More cheerfully, other speakers gave examples of practical optimism, enthusiasm and management ambition: companies where “everyone is a manager” (Morning Star, the tomato processor); where leaders are chosen by followers (WL Gore, maker of Gore-Tex fabrics); or where 30 innovations a day are routine (Etsy, the online marketplace).

The duality was most convincingly reconciled by the commentator Steve Denning, who declared both views right. His take: business is living in two parallel economies. One, powered by the traditional command-and-control paradigm, is grinding to a halt under the friction of its contradictions. The other is a new “creative” or entrepreneurial economy that is struggling to be born.

Not surprisingly, the attributes of the old economy are easier to delineate than those of the new. Despite the colossal financial muscle, political influence and grip on the public imagination of its biggest names, the quoted company sectors in the US and UK are in decline.
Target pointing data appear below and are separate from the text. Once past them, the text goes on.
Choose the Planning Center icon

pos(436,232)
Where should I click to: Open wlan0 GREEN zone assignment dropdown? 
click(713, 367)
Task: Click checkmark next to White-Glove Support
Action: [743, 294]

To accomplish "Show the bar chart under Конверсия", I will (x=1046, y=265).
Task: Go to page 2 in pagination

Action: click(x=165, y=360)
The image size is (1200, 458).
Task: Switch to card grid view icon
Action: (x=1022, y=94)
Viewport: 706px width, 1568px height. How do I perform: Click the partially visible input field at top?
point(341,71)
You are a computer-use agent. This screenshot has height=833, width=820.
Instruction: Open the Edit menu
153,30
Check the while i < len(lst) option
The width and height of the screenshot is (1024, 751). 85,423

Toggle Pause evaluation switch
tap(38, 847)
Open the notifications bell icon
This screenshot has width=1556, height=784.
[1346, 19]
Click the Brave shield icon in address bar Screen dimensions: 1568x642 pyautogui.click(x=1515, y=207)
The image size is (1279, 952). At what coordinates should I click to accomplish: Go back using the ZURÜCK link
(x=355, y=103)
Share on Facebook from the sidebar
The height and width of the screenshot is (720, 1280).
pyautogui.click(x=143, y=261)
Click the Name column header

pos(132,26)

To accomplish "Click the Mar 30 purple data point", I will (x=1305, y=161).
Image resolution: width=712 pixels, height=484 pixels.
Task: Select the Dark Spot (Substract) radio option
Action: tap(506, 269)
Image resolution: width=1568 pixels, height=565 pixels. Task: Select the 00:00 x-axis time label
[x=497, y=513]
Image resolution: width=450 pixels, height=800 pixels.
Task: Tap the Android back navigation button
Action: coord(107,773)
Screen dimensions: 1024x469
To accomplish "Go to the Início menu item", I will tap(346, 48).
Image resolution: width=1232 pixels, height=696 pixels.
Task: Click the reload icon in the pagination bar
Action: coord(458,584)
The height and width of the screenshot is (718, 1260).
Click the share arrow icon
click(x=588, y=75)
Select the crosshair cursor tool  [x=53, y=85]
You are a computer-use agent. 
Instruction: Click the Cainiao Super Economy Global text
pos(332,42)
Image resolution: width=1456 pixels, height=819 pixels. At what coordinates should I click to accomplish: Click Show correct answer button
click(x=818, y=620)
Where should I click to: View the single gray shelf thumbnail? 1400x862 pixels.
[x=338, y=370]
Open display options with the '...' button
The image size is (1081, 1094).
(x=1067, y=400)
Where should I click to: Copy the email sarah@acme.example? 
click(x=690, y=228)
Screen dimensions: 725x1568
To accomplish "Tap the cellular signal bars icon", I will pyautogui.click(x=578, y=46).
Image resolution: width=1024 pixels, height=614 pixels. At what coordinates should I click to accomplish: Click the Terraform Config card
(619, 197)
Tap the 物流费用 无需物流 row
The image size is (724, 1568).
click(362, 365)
Returns are diminishing, while the number of listed companies has shrunk by more than half in 15 years. In that sense the fears seem justified: despite bulging coffers, quoted companies are investing too little and distributing too much in dividends and share buybacks to survive in the long term, let alone create the new products, markets and jobs economies require for sustainable growth.

© Andrew Baker

Driven by customer rather than shareholder needs, the new paradigm is less familiar, more fluid and, for many, scarily incomplete. The goals, measures and methods locked in place by the shareholder-value model — command and control, hierarchical organisation, product-push through incentives and advertising — has been so internalised that organisations find it hard to imagine another. One based on measures against customer value and “enabling practices”, such as co-operation, self-organising teams and others yet to be devised, is the antithesis of what they know. While Denning cites Apple, Amazon, Etsy and others as embodying some of the emerging qualities, exemplars are rare.

What is more, the pull of the old model remains strong. Many “app economy” start-ups look like froth that would have drawn stern glances from Drucker, while those that have attracted the most attention from investors create few wider social and economic benefits such as full-time jobs. For some sceptical forum participants, the trendy “sharing economy” looks like an Orwellian misnomer: shared exploitation for those who do the work, while those at the centre play “winner takes all”.

All this suggests the calling of a turning point is justified. It is common ground that the combination of Moore’s Law (exponentially increasing computer power) and ubiquitous connectivity (the internet of things) has brought the world to the brink of a technology explosion that could make what it has experienced so far seem like a popgun.

Fully 47 per cent of US jobs could be automated, by one recent estimate. The question is how business will exploit the opportunities technology creates. Will it use it, like old-economy companies, to improve efficiency to reduce headcount and distribute capital? Or will it bring creative-economy principles to bear to meet Drucker’s 1984 injunction that “the proper social responsibility of business is to tame the dragon, that is, to turn a social problem into economic opportunity and economic benefit, into productive capacity, into human competence, into well-paid jobs, and into wealth”?

The mooted subject of next year’s Drucker-fest is “technology-enhanced humanism”. So watch this space — not least because it may concern you.